Wow...What an incredible to honor to be featured! I remember, almost 10 years ago, sitting in the break room of Knothole Creations in Clearwater, FL leafing through CWB, hoping to one day produce something worthy of being recognized. Thank you so very much for your interest and consideration. I am truly humbled. What credit and validation you have offered to the company and our mission. Thank you even more for that. Very Best, Corbin C. azure furniture, inc

Georgia  |  December, 05, 2012 at 08:48 AM

"Clay says. 'Why cut down living trees when there are so many standing dead?'" Darn good question. Would that someone had listened when Alaska had millions of acres of dead Spruce from fires, just waiting to be harvested. But NOooo.... We couldn't let those evil capitalists make any money.

Jerry Naro    
Nederland, Colorado  |  December, 05, 2012 at 10:44 AM

Congratulations Corbin!

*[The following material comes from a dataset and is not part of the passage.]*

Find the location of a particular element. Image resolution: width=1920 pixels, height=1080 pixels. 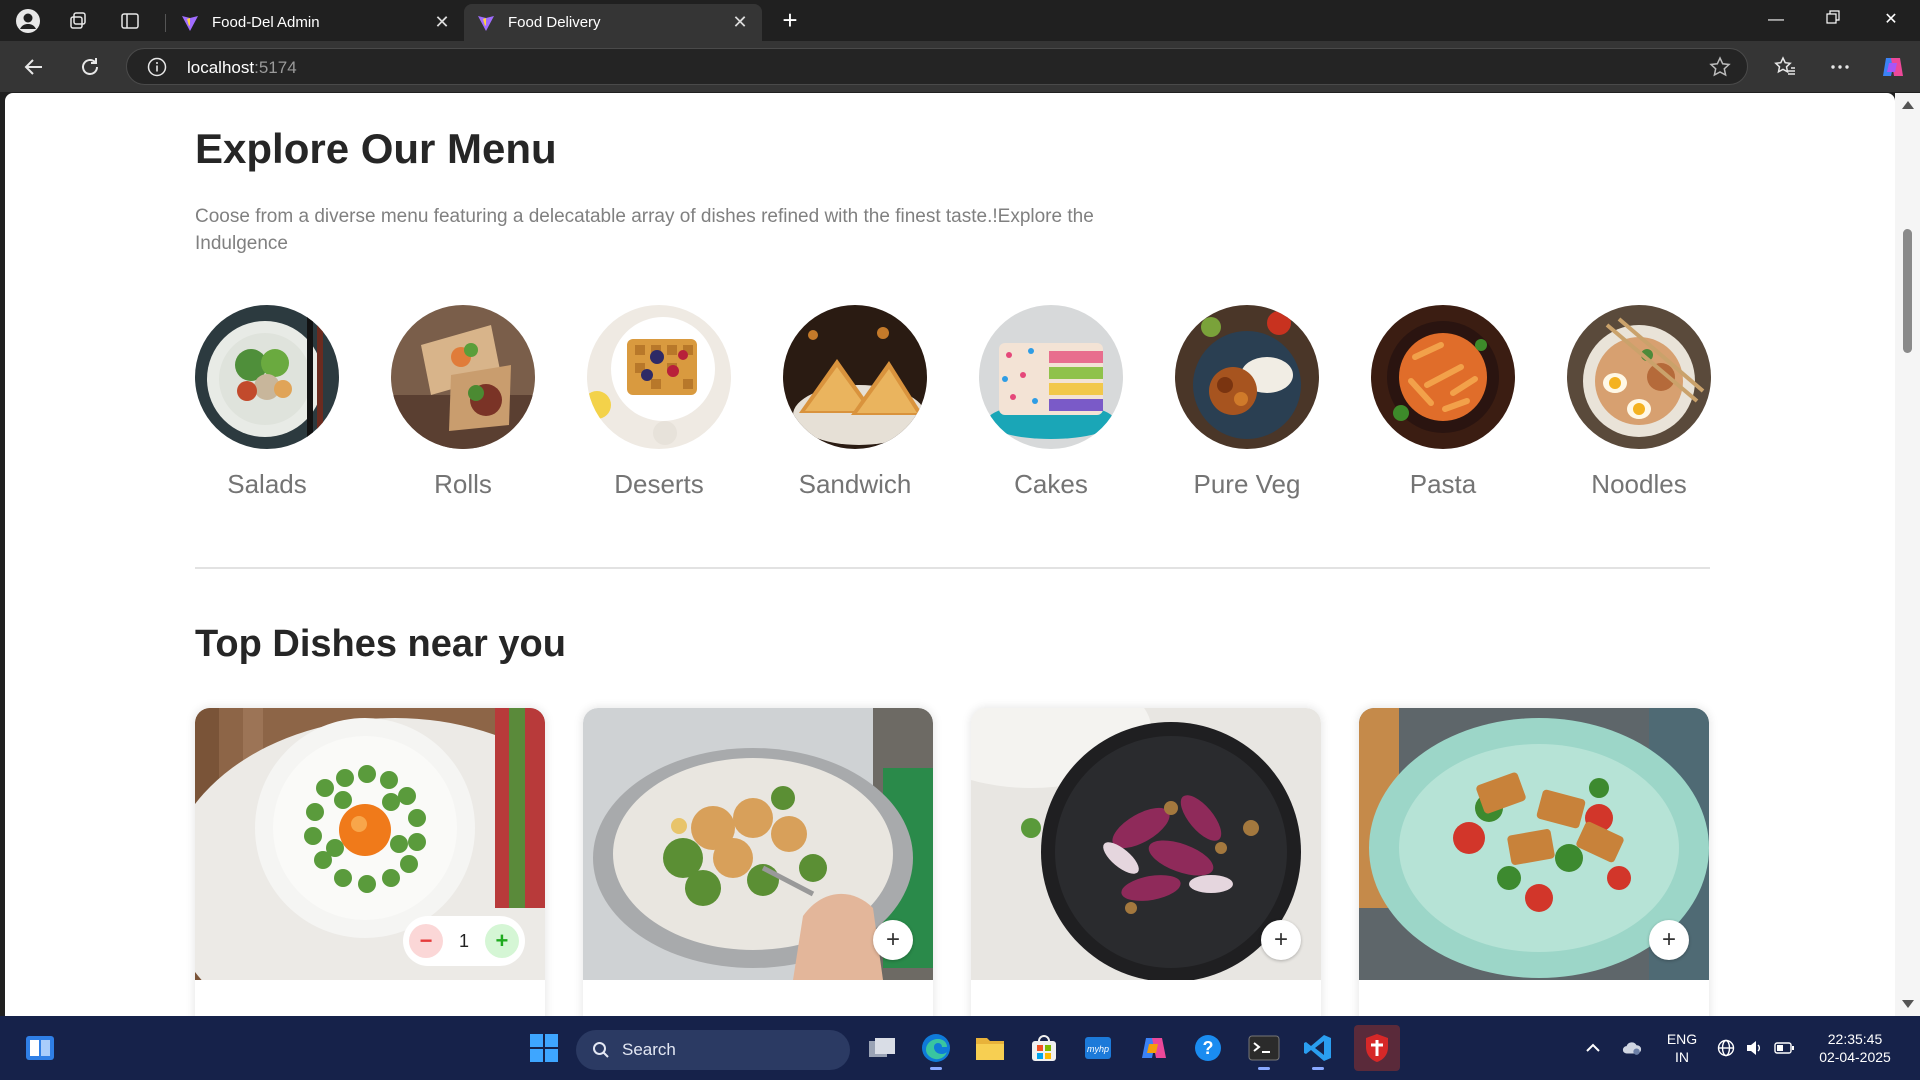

First, it's very exciting to see a Colorado woodworker being nationally honored. Second, it's also gratifying to see the beetle kill (blue stain) pine being recognized and utilized in some artistic fashion other than being used for just firewood, wood pellets or stick furniture. You understand the problems and pitfalls which are unknown to most that must be overcome by the few of us working with the beetle kill pine especially when using it for higher quality products. The longevity of the tree just standing in the forest can lead to all sorts of issues. The ability to secure quality logs and graded lumber is difficult. Sawmills don't want to cut it because the yields are so poor. Most mills lose money for every thousand board feet of lumber cut. Then there's the problem of kiln drying. If you don't own a kiln or know of one you have to settle for air dried lumber. Then of course there's the marketing strategy. Especially if you market out of the area. Most people don't even know what it is or that the wood can be used in these types of higher end products. Marketing this wood means education usually has to come first. Perhaps your nomination (and win) will also help bring recognition to the other craftsman out there who have had the passion and dedication for many years, like yourself, to work with this beautiful medium. Best regards, Jerry Naro Whispering Wind Designs Nederland, Colorado

Interested Reader    
Texas  |  December, 06, 2012 at 09:20 AM

Very interesting article. Would like references to other uses of dead standing timber. I live in Texas and there is a massive number of trees that have been killed and are dying from the recent drought and it would be interesting to see what use could be made of these trees.

Web site visitor    
USA  |  December, 06, 2012 at 09:21 AM

I wish that the video clip had been longer. It was that interesting.

CH  |  December, 06, 2012 at 02:39 PM

Very nice article and informative video. Should have been wearing safety glasses at the table saw - may go from a one man shop to a one man one eye shop.